Photograph – Jack Field Attempting Land Speed Record in Silver Bullet

£120.00

Photograph – Jack Field attempting land speed record in Silver Bullet

Circa 1934
Open edition
Printed on Xpression Smooth 100% cotton
Image size: 16.5 x 23.4 inches / 42 x 59.4 cm
Stock number: 01MR/Ed0120
Price: £120

An impressive view of Mr Jack Field in his £20,000 racing car Silver Bullet looking out on the sunset during a trial run on the sands at Southport where he is preparing for an attempt on the British Empire record of 217.5 M.P.H.

The Sunbeam Silver Bullet was the last attempt on the land speed record by Sunbeam of Wolverhampton. It was built in 1929 for Kaye Don. Powered by two supercharged aero-engines of 24 litres each, it looked impressive but failed to achieve any records.

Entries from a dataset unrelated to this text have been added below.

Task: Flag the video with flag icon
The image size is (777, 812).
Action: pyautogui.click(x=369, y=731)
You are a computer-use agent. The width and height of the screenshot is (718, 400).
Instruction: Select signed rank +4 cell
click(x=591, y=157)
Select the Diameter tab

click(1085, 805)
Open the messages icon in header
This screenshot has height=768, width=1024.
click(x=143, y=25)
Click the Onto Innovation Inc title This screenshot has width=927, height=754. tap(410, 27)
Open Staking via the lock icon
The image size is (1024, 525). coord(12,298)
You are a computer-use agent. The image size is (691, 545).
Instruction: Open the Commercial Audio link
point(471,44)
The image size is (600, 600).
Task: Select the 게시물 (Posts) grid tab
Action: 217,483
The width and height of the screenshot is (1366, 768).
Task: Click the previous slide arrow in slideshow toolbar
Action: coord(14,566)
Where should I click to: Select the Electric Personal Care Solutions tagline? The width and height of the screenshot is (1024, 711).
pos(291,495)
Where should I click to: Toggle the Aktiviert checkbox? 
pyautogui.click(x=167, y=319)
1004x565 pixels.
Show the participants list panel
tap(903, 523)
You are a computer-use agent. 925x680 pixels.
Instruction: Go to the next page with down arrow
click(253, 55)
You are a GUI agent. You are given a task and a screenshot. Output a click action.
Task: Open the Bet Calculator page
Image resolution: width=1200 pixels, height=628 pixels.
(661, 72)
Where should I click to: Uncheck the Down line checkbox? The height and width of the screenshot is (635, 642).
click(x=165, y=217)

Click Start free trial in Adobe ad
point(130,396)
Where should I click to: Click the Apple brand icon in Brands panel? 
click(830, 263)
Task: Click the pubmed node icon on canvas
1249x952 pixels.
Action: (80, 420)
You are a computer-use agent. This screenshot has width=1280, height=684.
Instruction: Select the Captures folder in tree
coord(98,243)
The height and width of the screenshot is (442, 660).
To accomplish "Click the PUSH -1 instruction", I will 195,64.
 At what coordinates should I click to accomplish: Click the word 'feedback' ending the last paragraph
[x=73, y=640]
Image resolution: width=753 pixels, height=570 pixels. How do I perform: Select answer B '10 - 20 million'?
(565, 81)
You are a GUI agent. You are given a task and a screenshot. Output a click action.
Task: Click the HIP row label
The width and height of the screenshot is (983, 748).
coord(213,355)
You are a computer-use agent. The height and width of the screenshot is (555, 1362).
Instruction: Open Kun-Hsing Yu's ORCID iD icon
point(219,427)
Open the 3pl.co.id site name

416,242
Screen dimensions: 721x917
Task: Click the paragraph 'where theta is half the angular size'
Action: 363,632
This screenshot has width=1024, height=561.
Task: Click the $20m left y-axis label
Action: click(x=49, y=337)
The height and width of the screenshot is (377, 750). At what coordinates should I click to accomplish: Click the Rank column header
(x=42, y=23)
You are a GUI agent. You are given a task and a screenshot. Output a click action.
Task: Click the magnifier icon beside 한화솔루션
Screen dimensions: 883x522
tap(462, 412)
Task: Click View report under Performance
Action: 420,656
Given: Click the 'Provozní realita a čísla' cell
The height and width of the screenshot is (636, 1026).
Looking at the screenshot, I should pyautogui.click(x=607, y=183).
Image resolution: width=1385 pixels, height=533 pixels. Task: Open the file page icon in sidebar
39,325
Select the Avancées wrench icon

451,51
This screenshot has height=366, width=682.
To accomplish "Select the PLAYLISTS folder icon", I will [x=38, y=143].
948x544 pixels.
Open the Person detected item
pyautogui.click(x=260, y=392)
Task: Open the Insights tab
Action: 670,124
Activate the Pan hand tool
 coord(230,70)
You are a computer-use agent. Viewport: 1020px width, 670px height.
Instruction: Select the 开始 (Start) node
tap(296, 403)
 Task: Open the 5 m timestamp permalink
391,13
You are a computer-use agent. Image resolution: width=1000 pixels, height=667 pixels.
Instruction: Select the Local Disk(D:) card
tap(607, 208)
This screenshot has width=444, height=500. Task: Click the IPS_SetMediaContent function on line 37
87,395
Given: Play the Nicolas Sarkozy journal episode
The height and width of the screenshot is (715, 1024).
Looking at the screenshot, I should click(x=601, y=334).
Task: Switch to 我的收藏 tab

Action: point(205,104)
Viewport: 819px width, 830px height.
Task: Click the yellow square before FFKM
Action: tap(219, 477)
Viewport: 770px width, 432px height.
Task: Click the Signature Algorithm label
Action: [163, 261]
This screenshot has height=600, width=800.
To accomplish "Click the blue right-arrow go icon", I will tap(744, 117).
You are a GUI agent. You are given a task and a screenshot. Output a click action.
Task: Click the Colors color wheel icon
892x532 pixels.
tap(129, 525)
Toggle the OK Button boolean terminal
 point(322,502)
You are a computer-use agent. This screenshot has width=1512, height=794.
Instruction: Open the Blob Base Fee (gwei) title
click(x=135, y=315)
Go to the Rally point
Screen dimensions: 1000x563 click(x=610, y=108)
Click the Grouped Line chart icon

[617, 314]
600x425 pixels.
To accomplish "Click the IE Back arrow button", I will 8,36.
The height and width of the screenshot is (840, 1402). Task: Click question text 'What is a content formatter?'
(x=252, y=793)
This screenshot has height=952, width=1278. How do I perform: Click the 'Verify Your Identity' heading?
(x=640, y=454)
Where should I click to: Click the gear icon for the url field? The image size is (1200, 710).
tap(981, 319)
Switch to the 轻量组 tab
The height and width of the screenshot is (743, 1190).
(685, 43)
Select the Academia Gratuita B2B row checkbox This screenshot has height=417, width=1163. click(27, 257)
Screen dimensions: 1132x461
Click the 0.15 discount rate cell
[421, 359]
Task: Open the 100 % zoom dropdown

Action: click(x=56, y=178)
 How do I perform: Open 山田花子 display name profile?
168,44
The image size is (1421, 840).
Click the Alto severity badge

Sunbeam’s 1927 200 mph land speed record won with the Sunbeam 1000HP had been broken by 1929, and the company decided to build a car capable of reaching 250 mph (400 km/h) so as to recover it. Only aero engines offered enough power to do this, and such a car would also provide a test bed for developing a new generation of Sunbeam aero-engines.

Competition for the land speed record in between Segrave’s Golden Arrow and Malcolm Campbell’s new Blue Bird was fierce, so the car was built quickly, working around the clock in shifts. This left little time for thorough static testing of the engines, made even worse as only two engines were ever built and so the only engines available for testing were the race engines themselves. Silver Bullet first appeared in public on 21st February 1930.

Following the other teams, the first record attempt was to be made on Daytona Beach, in Florida, with Kaye Don driving. The car arrived at Daytona on the 8th March and Louis Coatalen himself on 16th. The record attempts went poorly though, with engine reliability problems and the car proving difficult to control. The fastest speed attained was 186 mph (299 km/h), well below Sunbeam’s own record of three years earlier.

After the team returned home, further attempts were made to improve the car with testing on Pendine Sands.

Sunbeam aircraft engines had never recovered from the financial effects of the end of the Great War. Coupled with the Depression of the 1930s, Sunbeam simply could not afford a competition program of this scale. Although other uk car companies even did well in this period, Sunbeam did not and went into receivership in 1935.